I am a PhD candidate in C.S. from Oct. 2021 with an INRIA grant currrently working under the supervision of Pr.
J-C Régin (I3S).
My topic is : Automatic generation of text under constraints for the detection and monitoring of
visual pathologies.
I am part of Biovision of project-team at Inria and Constraints and Applications
team at I3S lab.
My PhD research tackled a critical real-world problem: the limited availability of diverse, high-quality sentences for standardized vision screening tests like MNREAD. I addressed this challenge by developing a novel method for generating highly constrained texts that adhere to strict requirements.
By formulating the task as a discrete optimization problem and leveraging Multivalued Decision Diagrams (MDDs), I achieved an innovative solution: exhaustive generation of valid sentences without the need for complex searching. To refine the results and ensure natural language, I incorporated a language model (GPT).

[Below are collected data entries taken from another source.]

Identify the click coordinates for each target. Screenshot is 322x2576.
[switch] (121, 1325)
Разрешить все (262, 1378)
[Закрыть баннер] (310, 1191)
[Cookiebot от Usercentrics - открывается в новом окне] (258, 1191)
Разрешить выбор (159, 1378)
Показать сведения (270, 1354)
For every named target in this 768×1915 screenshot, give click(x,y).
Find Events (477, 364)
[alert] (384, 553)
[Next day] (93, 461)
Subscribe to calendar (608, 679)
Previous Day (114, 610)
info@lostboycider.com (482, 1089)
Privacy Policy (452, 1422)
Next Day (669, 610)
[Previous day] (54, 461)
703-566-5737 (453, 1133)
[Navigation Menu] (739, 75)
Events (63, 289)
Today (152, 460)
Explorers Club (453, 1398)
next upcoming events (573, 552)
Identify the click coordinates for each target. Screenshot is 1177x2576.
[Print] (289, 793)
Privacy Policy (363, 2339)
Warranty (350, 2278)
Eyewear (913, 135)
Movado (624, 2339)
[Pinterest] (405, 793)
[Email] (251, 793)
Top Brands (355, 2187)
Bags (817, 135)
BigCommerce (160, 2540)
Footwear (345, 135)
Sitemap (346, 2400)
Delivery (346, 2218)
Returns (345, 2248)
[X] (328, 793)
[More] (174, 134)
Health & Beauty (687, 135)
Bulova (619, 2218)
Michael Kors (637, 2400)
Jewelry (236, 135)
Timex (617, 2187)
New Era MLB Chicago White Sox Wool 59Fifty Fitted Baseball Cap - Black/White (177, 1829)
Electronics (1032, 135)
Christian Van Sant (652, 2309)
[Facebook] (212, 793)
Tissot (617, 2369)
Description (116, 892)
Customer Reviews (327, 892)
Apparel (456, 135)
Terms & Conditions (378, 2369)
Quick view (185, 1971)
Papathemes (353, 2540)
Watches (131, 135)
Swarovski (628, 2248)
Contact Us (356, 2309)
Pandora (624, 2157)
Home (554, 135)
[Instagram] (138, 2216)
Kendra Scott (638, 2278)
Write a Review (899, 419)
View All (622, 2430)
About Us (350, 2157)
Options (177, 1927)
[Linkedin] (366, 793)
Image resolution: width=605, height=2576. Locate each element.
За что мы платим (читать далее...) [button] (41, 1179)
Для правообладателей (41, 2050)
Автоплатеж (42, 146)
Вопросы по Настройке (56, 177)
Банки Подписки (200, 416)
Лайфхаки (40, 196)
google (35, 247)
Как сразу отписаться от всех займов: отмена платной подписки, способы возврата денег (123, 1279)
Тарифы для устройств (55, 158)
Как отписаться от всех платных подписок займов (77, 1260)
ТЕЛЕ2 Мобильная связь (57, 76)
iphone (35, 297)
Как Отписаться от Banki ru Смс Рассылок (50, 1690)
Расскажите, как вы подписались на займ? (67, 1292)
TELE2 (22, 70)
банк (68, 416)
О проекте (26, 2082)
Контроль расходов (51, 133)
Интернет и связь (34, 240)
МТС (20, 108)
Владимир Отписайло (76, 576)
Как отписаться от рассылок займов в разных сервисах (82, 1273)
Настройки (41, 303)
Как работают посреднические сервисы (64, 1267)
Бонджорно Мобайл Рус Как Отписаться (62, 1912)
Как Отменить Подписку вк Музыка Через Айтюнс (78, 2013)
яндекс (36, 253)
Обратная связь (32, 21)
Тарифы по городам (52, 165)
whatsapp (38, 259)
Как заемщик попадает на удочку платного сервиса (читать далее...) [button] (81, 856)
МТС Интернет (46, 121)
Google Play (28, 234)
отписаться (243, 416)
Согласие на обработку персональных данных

This method stands out by effectively handling intricate constraints, including sentence length, display rules, and even grammatical nuances in both English and French. Compared to existing tests like MNREAD's limited set, my approach produces hundreds of diverse, valid sentences. This significant advancement expands the range of patient assessments while simultaneously unlocking the potential for adapting the method to various languages, ultimately enhancing the versatility and impact of MNREAD.
Beyond the specific application of vision screening, my research showcases the power of MDDs as a potent tool for constrained text generation across diverse domains. This paves the way for future applications that can benefit from text generation under constraints.